Will she still have a job?

That appears to be the most frequently asked question after I shared the Weight Watchers story from last Saturday. The Boss wondered. My older brother was shocked when I related the comments of the counselor who enthusiastically celebrated my lack of success at losing weight last week.

“That’s egregious!” he exclaimed. And he would know. My brother knows egregious when he sees it.

I love the synonyms for “egregious,” including “preposterous” (a word that has to be spoken with a British accent or it simply doesn’t work), “rank,” “scandalous,” and “rabid.”

“She’s rabid, I tell you, and something must be done!”
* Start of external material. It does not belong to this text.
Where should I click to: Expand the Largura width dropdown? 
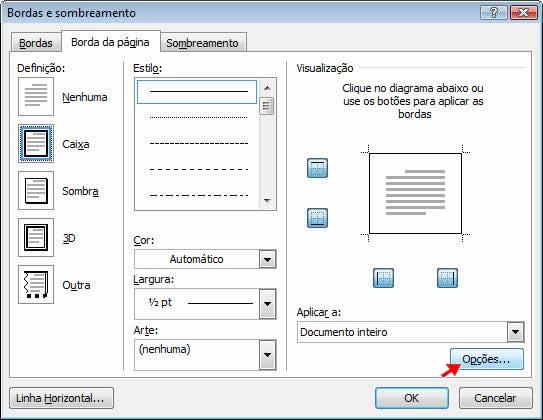pos(267,304)
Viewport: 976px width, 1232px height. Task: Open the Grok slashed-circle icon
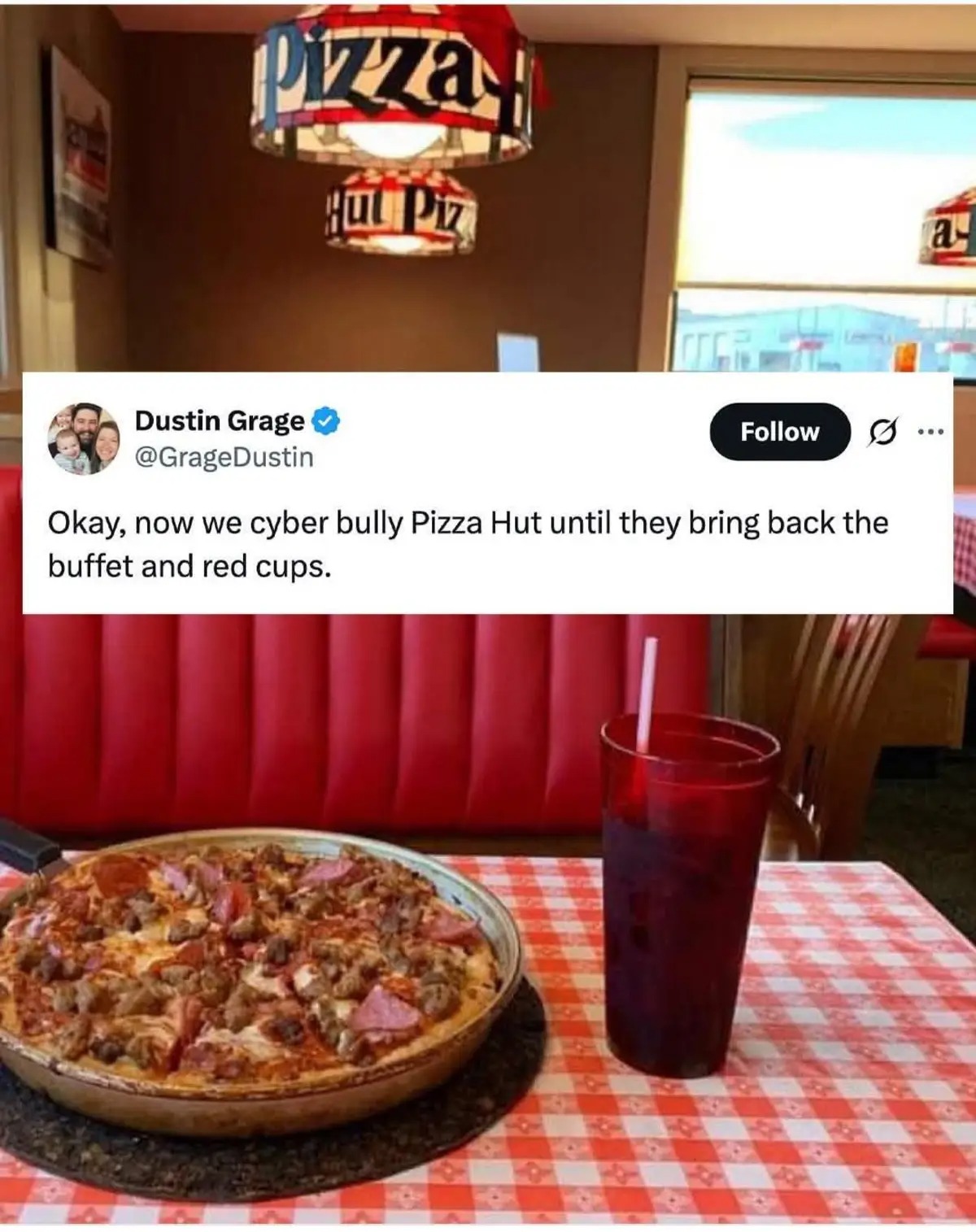883,432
I suppose that it wouldn’t be uncommon for someone to lose their job after I raised my voice in complaint. It’s not that I try to get people fired, but I seem to have a knack for exposing an employee’s less desirable qualities. For instance, I can get an auto sales general manager screaming at me in less than five minutes without even trying hard. It’s happened so many times I’ve lost count. The most pleasant conversations fall apart at an alarming speed after I calmly and politely utter one simple word, “No.” No, I won’t give you a post-dated check. No, I won’t pay a $95 paperwork processing fee. No, (in response to a spittle-enhanced exclamation of, “Are you kidding me?!”) I really did not bring my checkbook with me when I came to test drive the van. I’m convinced that car sales general managers are guys who score 110% on a type A personalities test, earning bonus points for being one rage away from a major heart attack. I bring a plastic lobster bib and face shield when I buy a car. Screaming sales managers frequently gleek.
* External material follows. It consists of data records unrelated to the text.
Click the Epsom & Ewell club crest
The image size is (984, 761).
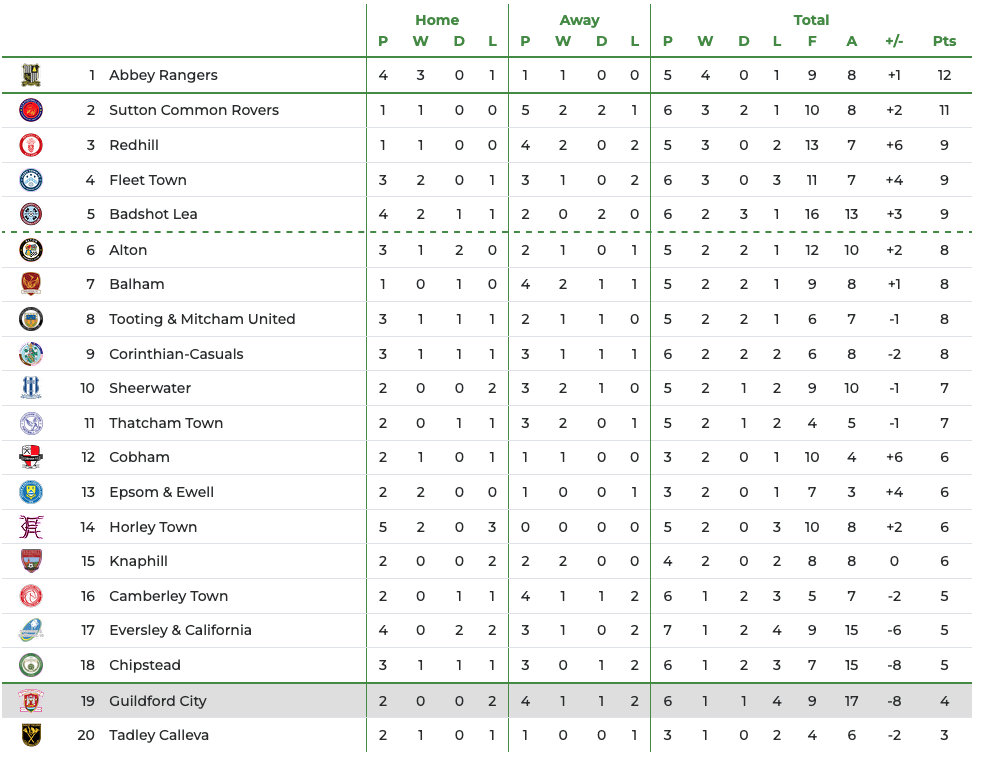(31, 492)
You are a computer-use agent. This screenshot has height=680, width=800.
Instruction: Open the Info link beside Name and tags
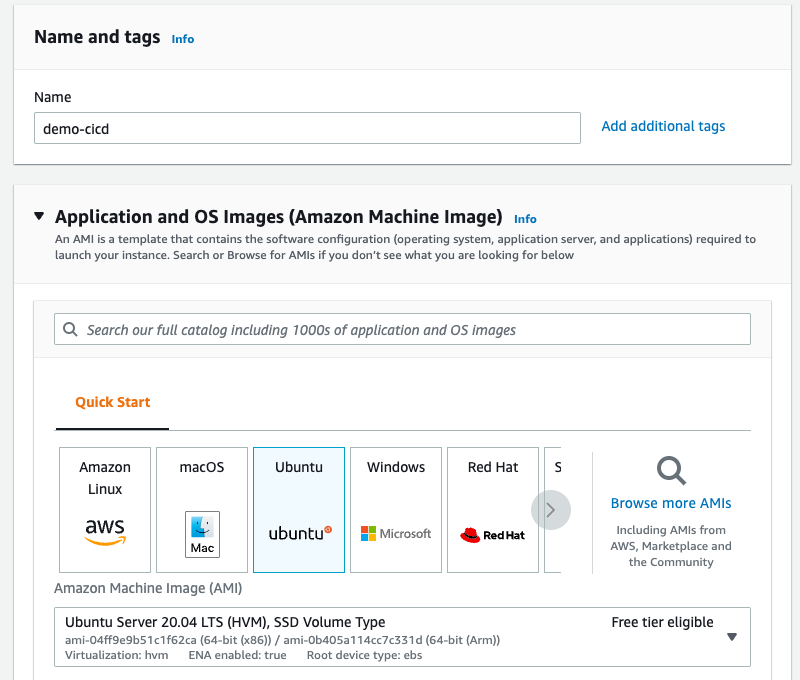(182, 39)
After a loan officer attempted to insert $7,000 worth of hidden “extras” into a contract to buy a $7,000 ’91 Corolla, I cancelled the sale. I wasn’t paying $14,000 for a $7,000 car. That triggered a near riot in the dealership that resulted in the loan officer being fired.

Just a few months ago, I registered a complaint with a local grocery chain after I overheard two employees at the service desk discussing their bathroom needs. After Employee A explained to Employee B that he had had some trouble with a “turtlehead,” (click that link at your own risk) I decided that enough was enough. I wasn’t paying their prices to listen to that while shopping. I don’t need to explain that to the kids. “Dad, what’s a turtlehead?” Employee A is no longer employed at that store.

So the question remains, will my meeting leader still be leading meetings after the regional manager speaks with her this week? What I did not explain in Monday’s blog is that after the regional manager recovered from her shock, she apologized, and explained that she would be in contact with my meeting leader this week. She could not have been more surprised at the story or more concerned about bringing an end to the situation. She was polite. She was friendly. Then we discussed using my weight loss success story in advertizing for weight watchers. It was quite the conversation.

So, I’m still at 214 pounds this week. I’m very happy with that. I have introduced exercise into my week. I’ve put a few hours in on my bike. It is a lot easier peddling my own fat butt up and down Apathy’s hills than it is pulling the Captain behind me in the trailer, but I’ve done both. I’ll ride again tonight. Still looking to determine my butt number, though. That seat sure is hard.

I’ll fill in the rest of story after I see how it ends this Saturday.

9 comments:

CrossView said...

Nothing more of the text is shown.